Viral persistence: SARS-CoV-2 Antigens in the Blood

"A new RECOVER consortium study looked at SARS-CoV-2 antigens in the blood of 706 people up to 14 months after a COVID infection to see if there was a relationship with persistent virus in the blood and Long COVID. SARS-CoV-2 antigens, of which the majority were the spike protein, were found in 21% of samples overall. SARS-CoV-2 antigen found in the blood was significantly associated with a higher risk of all Long COVID symptoms, although cardiopulmonary, musculoskeletal, and neurologic symptoms were seen most commonly. While 21% of blood samples overall were found to be SARS-2 antigen positive, people with Long COVID were twice as likely (43%) to have persistent viral antigens in their blood and having persistent virus in the blood correlated with Long COVID symptoms.

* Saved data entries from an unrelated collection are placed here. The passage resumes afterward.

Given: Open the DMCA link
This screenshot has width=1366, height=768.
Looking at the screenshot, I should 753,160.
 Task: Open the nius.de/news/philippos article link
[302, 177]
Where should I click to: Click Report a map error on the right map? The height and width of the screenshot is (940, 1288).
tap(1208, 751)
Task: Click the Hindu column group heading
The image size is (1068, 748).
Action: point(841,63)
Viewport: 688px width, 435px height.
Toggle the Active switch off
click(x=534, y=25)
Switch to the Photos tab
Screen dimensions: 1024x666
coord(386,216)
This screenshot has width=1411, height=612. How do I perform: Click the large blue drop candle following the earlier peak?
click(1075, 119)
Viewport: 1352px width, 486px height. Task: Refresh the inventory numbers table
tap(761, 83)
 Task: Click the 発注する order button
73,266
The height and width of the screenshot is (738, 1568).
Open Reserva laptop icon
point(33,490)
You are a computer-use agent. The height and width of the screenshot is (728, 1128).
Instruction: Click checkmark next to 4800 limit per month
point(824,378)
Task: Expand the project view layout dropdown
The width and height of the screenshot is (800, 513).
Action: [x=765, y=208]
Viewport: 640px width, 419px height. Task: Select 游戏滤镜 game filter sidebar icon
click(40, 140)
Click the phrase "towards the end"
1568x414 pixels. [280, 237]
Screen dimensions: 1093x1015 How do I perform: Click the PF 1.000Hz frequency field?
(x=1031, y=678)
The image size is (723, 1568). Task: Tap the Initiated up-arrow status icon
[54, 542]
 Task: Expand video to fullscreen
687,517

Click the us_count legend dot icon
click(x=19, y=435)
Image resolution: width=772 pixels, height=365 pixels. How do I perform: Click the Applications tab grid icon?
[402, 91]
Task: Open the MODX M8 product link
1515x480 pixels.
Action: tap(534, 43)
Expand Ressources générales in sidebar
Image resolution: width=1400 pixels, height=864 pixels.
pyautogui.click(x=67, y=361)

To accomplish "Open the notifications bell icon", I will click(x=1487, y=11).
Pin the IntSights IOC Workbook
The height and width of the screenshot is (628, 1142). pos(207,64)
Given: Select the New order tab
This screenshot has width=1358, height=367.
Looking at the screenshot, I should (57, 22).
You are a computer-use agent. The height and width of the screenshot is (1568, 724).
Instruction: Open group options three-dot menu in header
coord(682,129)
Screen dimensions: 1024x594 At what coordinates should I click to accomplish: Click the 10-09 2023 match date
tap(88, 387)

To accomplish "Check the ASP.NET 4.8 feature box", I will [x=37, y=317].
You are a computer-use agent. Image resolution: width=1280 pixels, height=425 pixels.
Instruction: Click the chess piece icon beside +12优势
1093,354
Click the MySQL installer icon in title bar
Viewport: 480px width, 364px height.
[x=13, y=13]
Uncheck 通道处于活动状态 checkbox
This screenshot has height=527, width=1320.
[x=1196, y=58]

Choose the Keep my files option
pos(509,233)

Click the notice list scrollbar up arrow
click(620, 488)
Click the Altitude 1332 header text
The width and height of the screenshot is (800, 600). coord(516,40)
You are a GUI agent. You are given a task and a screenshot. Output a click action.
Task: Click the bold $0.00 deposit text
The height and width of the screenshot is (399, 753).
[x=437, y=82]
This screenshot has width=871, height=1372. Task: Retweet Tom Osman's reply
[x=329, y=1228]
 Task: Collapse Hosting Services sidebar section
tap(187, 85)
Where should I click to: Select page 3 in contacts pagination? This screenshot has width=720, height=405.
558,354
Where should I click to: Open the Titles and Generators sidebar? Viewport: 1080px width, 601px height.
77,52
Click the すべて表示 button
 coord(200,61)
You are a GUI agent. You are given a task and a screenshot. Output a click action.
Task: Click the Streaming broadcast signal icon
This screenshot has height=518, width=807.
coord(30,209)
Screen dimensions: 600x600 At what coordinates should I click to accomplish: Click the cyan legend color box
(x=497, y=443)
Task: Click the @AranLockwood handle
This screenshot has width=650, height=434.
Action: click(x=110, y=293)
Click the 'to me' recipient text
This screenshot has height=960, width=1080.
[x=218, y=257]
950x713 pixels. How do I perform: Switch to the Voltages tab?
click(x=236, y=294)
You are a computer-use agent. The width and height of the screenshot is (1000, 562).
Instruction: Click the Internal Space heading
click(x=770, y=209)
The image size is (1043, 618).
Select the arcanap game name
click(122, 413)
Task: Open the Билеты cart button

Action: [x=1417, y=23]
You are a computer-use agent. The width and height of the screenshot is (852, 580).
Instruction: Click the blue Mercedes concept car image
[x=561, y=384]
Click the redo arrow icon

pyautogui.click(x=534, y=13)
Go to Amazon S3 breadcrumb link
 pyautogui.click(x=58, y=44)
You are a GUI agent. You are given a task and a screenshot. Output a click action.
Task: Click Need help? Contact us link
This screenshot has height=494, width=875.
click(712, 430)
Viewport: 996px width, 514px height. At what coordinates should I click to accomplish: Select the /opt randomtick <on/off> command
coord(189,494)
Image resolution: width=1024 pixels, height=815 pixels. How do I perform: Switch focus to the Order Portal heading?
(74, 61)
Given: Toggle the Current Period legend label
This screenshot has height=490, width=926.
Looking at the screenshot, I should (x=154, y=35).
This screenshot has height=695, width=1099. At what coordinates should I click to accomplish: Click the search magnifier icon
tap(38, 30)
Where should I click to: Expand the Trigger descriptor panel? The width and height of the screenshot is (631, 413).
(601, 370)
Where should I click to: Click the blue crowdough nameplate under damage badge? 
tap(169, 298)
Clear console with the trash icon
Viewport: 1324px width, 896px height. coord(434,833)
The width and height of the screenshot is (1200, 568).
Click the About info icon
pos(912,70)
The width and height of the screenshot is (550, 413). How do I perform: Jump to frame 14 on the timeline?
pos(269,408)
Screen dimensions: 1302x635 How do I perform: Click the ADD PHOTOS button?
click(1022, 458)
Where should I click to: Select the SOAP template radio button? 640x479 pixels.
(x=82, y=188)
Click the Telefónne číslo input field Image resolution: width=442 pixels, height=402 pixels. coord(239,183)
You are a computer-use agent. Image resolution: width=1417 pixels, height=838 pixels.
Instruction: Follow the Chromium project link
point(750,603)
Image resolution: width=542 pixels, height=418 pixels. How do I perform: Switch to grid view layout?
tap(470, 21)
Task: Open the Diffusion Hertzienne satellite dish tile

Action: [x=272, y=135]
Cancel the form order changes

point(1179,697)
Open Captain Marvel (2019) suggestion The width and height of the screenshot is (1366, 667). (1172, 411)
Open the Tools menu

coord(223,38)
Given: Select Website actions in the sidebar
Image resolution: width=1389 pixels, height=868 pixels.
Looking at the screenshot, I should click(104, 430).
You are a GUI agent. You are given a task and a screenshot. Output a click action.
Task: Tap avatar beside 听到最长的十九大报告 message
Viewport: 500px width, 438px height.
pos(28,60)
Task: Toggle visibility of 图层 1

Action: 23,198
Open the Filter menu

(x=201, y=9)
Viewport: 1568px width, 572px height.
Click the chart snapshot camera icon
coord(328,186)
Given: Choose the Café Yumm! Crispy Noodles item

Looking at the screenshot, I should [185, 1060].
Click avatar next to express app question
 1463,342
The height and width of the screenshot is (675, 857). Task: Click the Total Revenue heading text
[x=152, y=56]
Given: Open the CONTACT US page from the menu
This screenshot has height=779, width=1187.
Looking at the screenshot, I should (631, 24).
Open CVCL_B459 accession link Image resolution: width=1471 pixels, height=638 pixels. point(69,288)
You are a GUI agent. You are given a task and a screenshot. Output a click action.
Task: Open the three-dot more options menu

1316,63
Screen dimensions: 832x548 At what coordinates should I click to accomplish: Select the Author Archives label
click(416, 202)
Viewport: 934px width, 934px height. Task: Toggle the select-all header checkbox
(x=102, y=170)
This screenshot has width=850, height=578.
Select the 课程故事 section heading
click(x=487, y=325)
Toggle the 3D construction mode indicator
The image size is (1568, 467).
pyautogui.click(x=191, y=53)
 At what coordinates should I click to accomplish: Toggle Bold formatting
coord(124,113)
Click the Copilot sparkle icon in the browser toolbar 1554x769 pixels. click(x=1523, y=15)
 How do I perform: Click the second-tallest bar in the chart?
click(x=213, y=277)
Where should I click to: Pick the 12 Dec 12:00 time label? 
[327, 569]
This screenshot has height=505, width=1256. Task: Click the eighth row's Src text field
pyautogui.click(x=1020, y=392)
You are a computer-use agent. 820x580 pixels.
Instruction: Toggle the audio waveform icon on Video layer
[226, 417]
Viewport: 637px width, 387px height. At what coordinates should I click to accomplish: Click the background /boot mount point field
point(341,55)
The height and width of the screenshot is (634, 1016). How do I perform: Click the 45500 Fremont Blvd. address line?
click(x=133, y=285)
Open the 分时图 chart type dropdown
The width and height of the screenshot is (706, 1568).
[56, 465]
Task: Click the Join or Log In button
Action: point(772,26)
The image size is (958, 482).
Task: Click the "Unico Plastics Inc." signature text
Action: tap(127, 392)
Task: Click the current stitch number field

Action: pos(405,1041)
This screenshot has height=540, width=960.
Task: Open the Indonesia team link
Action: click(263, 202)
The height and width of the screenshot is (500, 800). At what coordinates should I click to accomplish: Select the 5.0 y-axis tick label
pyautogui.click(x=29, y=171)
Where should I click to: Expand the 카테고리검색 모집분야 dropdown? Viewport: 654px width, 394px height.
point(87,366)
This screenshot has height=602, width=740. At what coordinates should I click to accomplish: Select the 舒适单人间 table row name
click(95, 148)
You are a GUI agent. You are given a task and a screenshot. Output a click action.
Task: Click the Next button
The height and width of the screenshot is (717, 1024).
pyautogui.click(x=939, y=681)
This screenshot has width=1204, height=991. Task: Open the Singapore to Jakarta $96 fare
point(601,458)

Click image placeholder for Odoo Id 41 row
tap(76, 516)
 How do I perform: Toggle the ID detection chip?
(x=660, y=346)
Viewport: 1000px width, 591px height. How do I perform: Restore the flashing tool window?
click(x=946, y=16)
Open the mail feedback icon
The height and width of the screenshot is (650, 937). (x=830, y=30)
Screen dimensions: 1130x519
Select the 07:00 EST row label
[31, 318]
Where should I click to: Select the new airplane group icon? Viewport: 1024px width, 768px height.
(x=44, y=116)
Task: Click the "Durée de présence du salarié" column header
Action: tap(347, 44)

Other Long COVID and ME/CFS news

"The CIBS Center will be sponsoring a free webinar Thursday October 17th on applying for SSDI or SSI Disability for people with Long COVID and other post-infectious diseases.

"The Bateman Horne Center put out a new video featuring an endearing character called Mito explaining post-exertional malaise and ME/CFS entitled “Life with a Low Battery: Living with ME/CFS”. Tom Kindlon posted an infographic from the Chronic’s Chronicles showing what it is like to have a chronic illness like ME/CFS and Long COVID.

H5N1

"Six new human cases of H5 Avian Flu were confirmed in California dairy workers since October 3rd, bringing the total to 20 human cases of avian influenza A(H5) virus infection in the United States since April 2024. “Ten of these cases were associated with exposure to H5N1 bird flu-infected poultry and nine were associated with exposure to sick or infected dairy cows… All six California cases are reported to have experienced mild symptoms, including eye redness or discharge (conjunctivitis), and none were hospitalized.”

"This week, the USDA confirmed 3 more H5N1 infected dairy herds in California, bringing the state’s total to 99 herds. As Helen Branswell states, “That's 9% of the state's total herds, confirmed as infected over a period of only 6 weeks. Cumulative national total: 299 herds in 14 states. 

"In a zoo in Vietnam, the H5N1 bird flu virus killed 47 tigers, 3 lions and a panther

Other news:

"A Marburg virus outbreak in two Rwandan hospitals has infected 61 people and killed 14. An experimental Sabin vaccine has been given to people exposed and there is no evidence of community transmission. “The United States recently upgraded its travel advisory for Rwanda, recommending against nonessential travel, and announced that health screening for inbound travelers from Rwanda will begin on October 14.” 

"The Earth will have a new temporary ‘mini moon’. "The mini moon is actually an asteroid about the size of a school bus at 33 feet (10 meters). When it whizzes by Earth on Sunday, it will be temporarily trapped by our planet’s gravity and orbit the globe — but only for about two months." 

"Blind fans can now use a handheld device from Field of Vision to allow them to “see” what is going on in a sports match via haptic feedback that they can feel with their hands."